Cu/Cu2O composite structures have been discovered to show sizable ferromagnetism (FM) with the potential applications in spintronic devices. To date, there is no consensus on the FM origin in Cu/Cu2O systems. Here, first principles calculations are performed on the interface structure to explore the microscopic mechanism of the FM. It is found that only the Cu vacancy (VCu) adjacent to the outermost Cu2O layer induces a considerable magnetic moment, mostly contributed by 2p orbitals of the nearest-neighbor oxygen atom (ONN) with two dangling bonds and 3d orbitals of the Cu atoms bonding with the ONN. Meanwhile, the charge transfer from Cu to Cu2O creates higher density of states at the Fermi level and subsequently leads to the spontaneous FM. Furthermore, the FM could be modulated by the amount of interfacial VCu, governed by the interfacial Cu diffusion with a moderate energy barrier (~1.2 eV). These findings provide insights into the FM mechanism and tuning the FM via interfacial cation diffusion in the Cu/Cu2O contact.

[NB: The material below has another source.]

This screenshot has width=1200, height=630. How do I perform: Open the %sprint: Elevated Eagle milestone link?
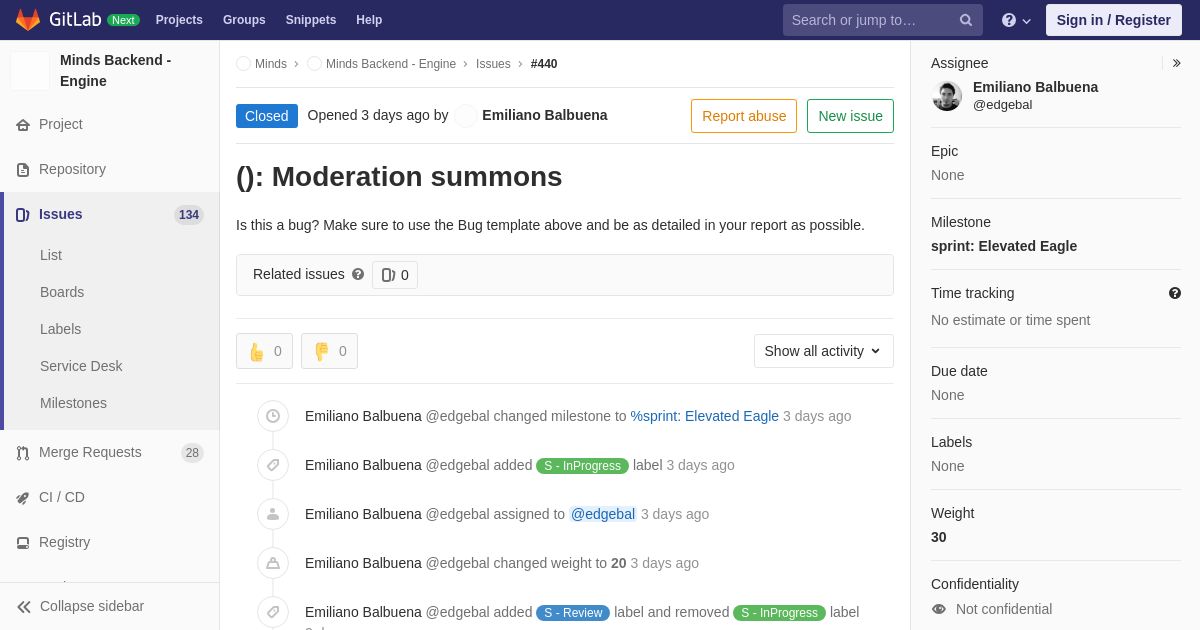pyautogui.click(x=705, y=416)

Diluted magnetic semiconductors (DMS) are promising materials for spintronic devices due to the employment of the spin degree of freedom besides the charge property of carriers1,2. Among the III-V semiconductors doped by transition metals, spin polarization of carriers is achieved in Mn-doped GaAs, InAs and etc3,4. However, the low Curie temperature far below room temperature impedes the DMS-based device development5. In recent years, oxides diluted magnetic semiconductors (ODMS), such as Fe-ZnO, Cr-TiO2, Mn-TiO2 and etc, have attracted much attention due to their Curie temperature over 300 K in regards to DMS6,7,8. Unexpectedly, room temperature ferromagnetism (FM) has been observed in undoped oxides. After Venkatesan and Coey et al. pioneered in the finding of the room-temperature FM in undoped HfO29, other oxides without intentional magnetic impurities doping are subsequently discovered to show the FM behavior10,11,12.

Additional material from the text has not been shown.